On Tue, Sep 23, 2025 at 03:28:53PM +0200, Christian König wrote:
> On 23.09.25 15:12, Jason Gunthorpe wrote:
> >> When you want to communicate addresses in a device specific address
> >> space you need a device specific type for that and not abuse
> >> phys_addr_t.
> > 
> > I'm not talking about abusing phys_addr_t, I'm talking about putting a
> > legitimate CPU address in there.
> > 
> > You can argue it is hack in Xe to reverse engineer the VRAM offset
> > from a CPU physical, and I would be sympathetic, but it does allow
> > VFIO to be general not specialized to Xe.
> 
> No, exactly that doesn't work for all use cases.

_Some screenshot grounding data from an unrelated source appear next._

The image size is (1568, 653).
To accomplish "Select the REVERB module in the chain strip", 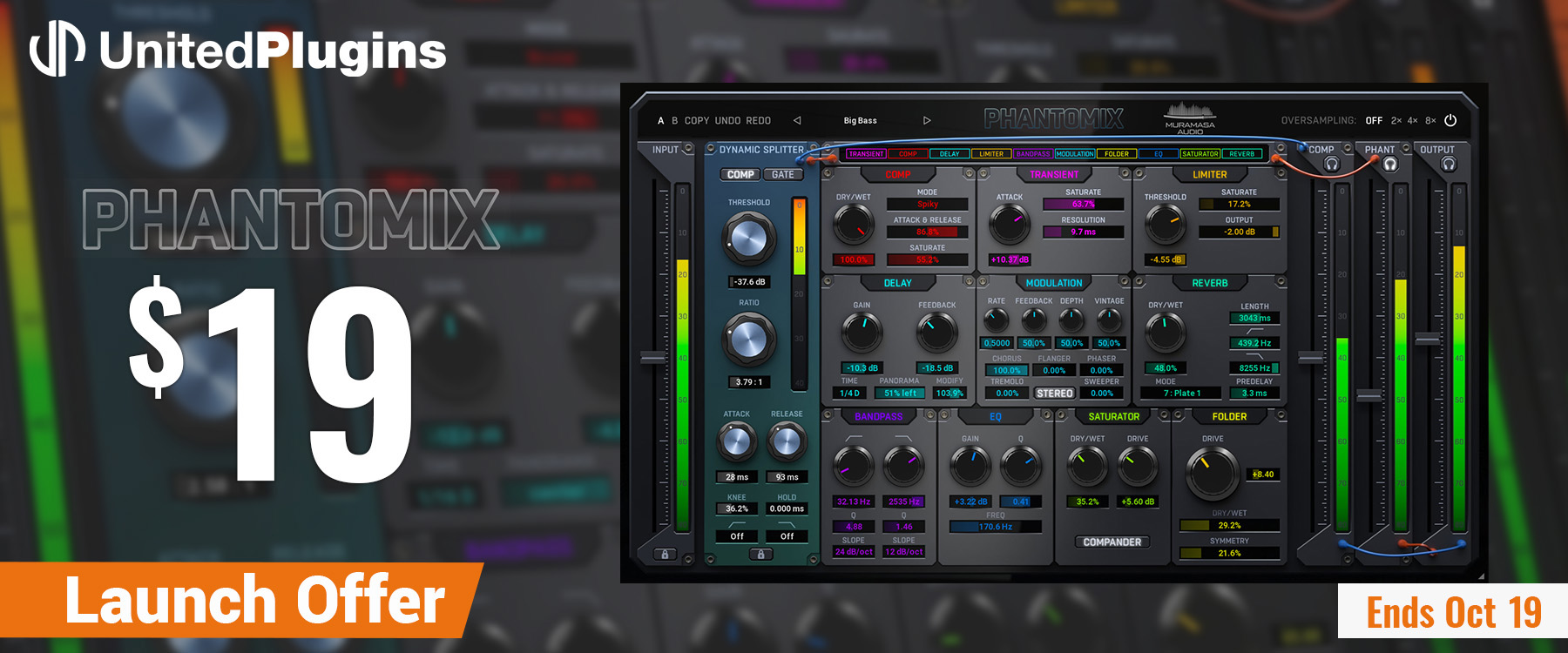I will (1241, 154).
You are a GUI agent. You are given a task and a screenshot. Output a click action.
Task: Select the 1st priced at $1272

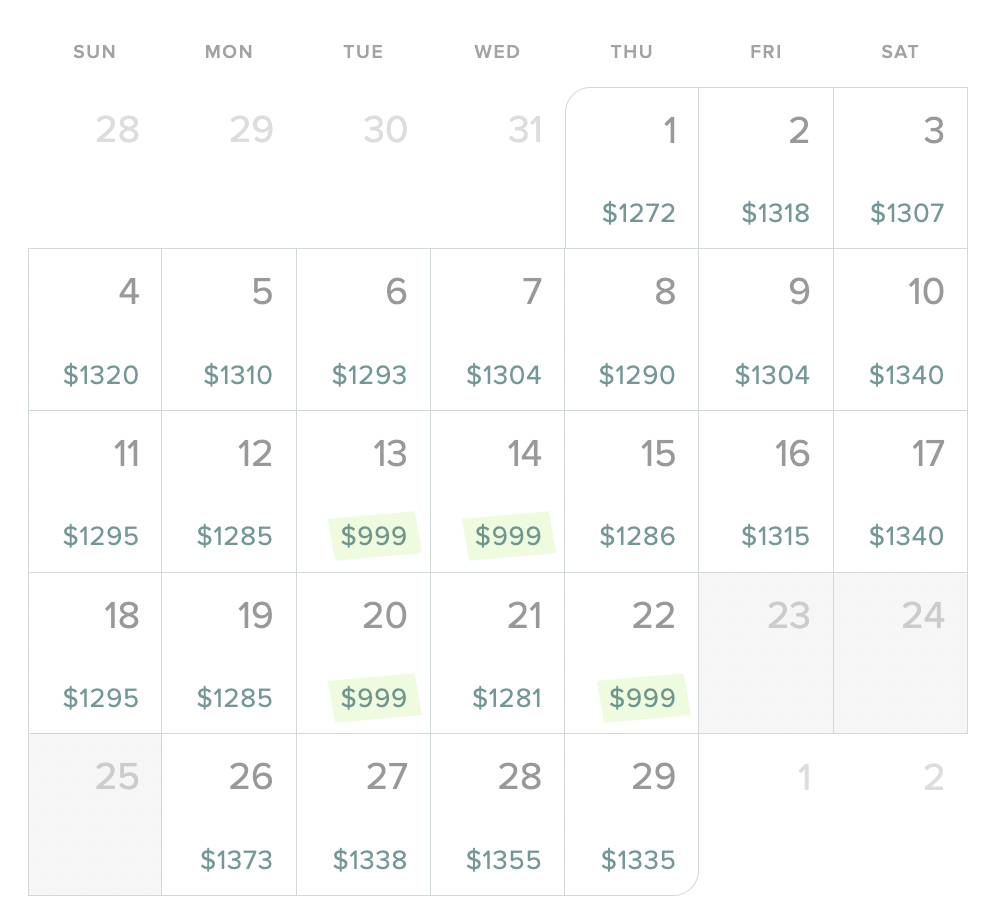632,168
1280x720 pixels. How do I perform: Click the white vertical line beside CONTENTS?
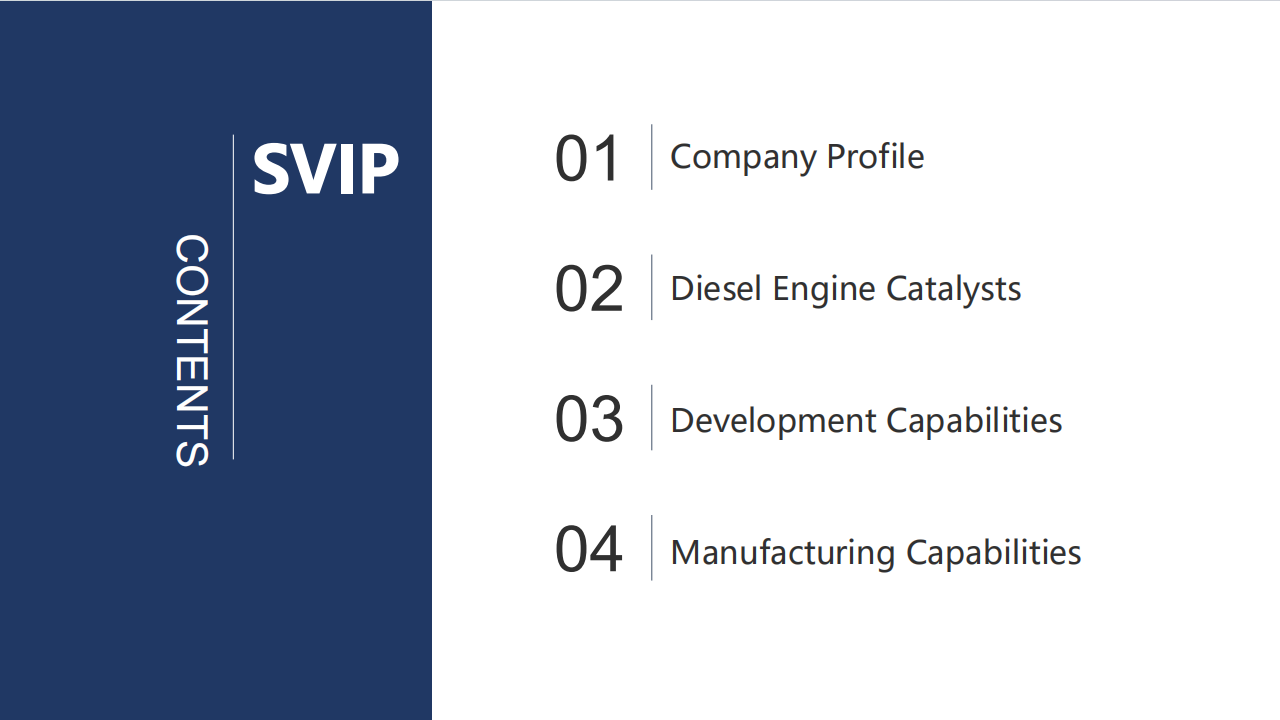click(x=233, y=297)
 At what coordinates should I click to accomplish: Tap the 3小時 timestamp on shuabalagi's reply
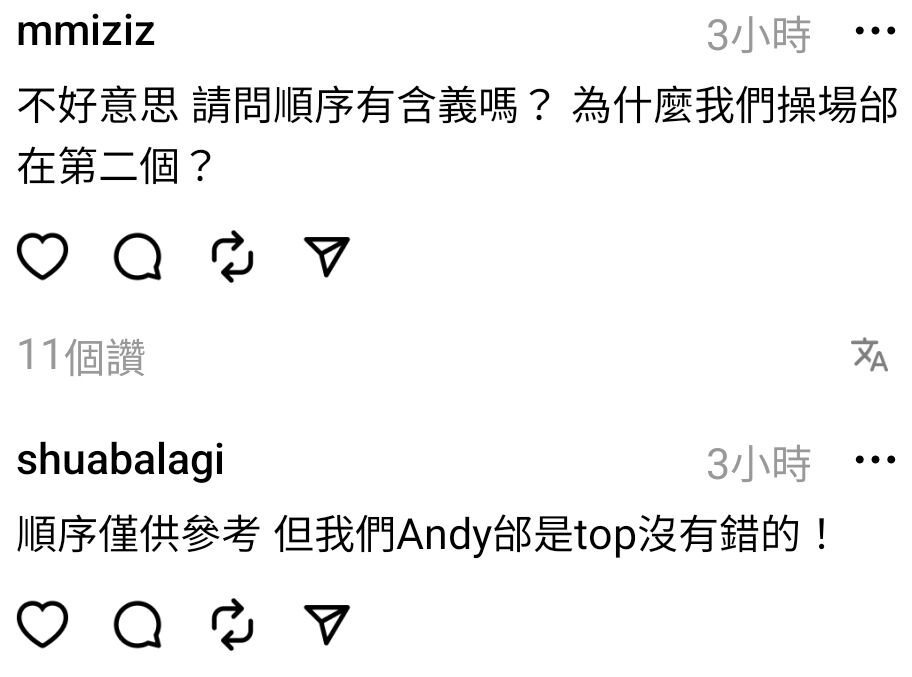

That's why I'm
> pushing back so hard on using phys_addr_t or CPU addresses.
> 
> See the CPU address is only valid temporary because the VF BAR is
> only a window into the device memory.

I know, generally yes.

But there should be no way that a VFIO VF driver in the hypervisor
knows what is currently mapped to the VF's BAR. The only way I can
make sense of what Xe is doing here is if the VF BAR is a static
aperture of the VRAM..

Would be nice to know the details.
 
> What Simona agreed on is exactly what I proposed as well, that you
> get a private interface for exactly that use case.

A "private" interface to exchange phys_addr_t between at least
VFIO/KVM/iommufd - sure no complaint with that.